1614 William Shakspere from Stratford on Avon moved from London back to Stratford on Avon.
1616
April 23
William Shakspere from Stratford on Avon died, a few days after making his will. There was a singularly uninspiring poem on the grave. There was a monument near his grave. There are no records for the construction of the monument, and no mention of the monument before 1623. The epitaph graph on the monument was not one what one expect for one of the greatest writers in the English language. The language was similar to that used by Ben Jonson on similar monuments. If Jonson wrote the epitaph, then it was probably created in 1623, around the time that Jonson wrote the introduction to the Shakespeare's Folio.
1621
Fall
Othello by William Shakespeare was published. This previously unpublished play was about an insecure leader who was manipulated by the villain IAGO. At the time, King James I was seeking a marriage of his son with Spain. The marriage was opposed by Southampton, de Vere's son Henry, and the Earls of Montgomery and Pembroke, who had married de Vere's daughters. The publication of Othelloat this time may have been a literary attempt to express opposition to the marriage.

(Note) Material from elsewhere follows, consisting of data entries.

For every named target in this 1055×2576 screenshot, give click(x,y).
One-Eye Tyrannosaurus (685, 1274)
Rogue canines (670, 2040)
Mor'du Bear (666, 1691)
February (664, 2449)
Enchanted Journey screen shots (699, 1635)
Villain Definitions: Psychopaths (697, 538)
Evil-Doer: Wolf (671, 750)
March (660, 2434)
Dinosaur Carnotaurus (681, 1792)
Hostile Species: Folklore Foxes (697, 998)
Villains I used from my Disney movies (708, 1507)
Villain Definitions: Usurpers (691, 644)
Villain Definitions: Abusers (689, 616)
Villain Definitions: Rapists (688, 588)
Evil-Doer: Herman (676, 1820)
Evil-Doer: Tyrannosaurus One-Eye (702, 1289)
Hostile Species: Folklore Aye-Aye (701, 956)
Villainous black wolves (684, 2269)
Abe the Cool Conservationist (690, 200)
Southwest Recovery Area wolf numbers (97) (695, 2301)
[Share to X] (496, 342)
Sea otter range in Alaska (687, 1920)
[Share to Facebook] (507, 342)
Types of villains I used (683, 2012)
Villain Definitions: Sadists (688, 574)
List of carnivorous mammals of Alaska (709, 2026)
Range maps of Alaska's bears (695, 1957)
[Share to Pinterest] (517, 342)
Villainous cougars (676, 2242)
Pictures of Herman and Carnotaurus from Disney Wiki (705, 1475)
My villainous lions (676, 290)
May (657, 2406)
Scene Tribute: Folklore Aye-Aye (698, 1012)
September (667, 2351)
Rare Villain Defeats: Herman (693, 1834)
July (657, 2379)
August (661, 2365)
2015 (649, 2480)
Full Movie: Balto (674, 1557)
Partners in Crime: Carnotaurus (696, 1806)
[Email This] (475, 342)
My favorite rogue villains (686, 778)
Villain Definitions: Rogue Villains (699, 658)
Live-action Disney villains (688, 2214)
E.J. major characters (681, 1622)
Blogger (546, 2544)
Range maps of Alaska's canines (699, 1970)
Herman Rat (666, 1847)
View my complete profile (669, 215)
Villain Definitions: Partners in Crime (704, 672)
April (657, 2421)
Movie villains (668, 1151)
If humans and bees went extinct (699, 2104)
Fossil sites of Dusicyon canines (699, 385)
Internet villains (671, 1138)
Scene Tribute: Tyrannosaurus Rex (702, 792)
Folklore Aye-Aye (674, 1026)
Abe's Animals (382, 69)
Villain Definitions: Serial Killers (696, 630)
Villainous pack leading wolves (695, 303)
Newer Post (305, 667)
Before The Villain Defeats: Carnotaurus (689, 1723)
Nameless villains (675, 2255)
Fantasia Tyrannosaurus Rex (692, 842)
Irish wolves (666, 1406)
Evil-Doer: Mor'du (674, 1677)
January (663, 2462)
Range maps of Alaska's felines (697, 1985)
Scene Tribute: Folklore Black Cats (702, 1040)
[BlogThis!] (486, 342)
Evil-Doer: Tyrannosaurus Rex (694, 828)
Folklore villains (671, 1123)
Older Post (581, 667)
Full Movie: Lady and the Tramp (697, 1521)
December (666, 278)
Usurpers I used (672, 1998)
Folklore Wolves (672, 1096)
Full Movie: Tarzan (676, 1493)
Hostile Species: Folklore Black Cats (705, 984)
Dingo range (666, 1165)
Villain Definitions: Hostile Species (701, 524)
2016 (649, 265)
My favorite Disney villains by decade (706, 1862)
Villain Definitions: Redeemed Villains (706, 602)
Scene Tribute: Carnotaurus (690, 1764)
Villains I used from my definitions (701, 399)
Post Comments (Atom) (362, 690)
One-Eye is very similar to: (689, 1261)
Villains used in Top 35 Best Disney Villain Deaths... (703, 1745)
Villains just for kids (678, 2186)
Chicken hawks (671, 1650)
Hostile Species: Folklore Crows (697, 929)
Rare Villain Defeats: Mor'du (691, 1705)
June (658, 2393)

1622 Henry Peacham produced a book on courtly etiquette called The Compleat Gentleman. The book included a list of Elizabethan poets. Shakespeare was not mentioned. De Vere was at the top of the list.
1623
November 8
William Jaggard presents Shakespeare's Folio to the London Stationer's company. The Folio contained thirty-seven plays, of which nineteen had not yet been published in any form. The Folio was dedicated to the earls of Pembroke and Montgomery, who were husbands of de Vere's daughters. The publication of the Folio at this time can be seen in several ways: the last chance for the de Vere daughters to get their father's work into the public domain; a glorification of Elizabethan protestant England and its defiance of Spain at a time when King James I wanted to get close with Catholic Spain; a political literary protest by protestant forces opposing the marriage of the King's son to Spain. Because of the political sensitivities at the time, ascribing the works to Edward De Vere would have been dangerous, so the Folio continued the now long-standing practice of attributing the works to Shakespeare. The publisher undoubtedly preferred this, since Shakespeare material tended to sell well.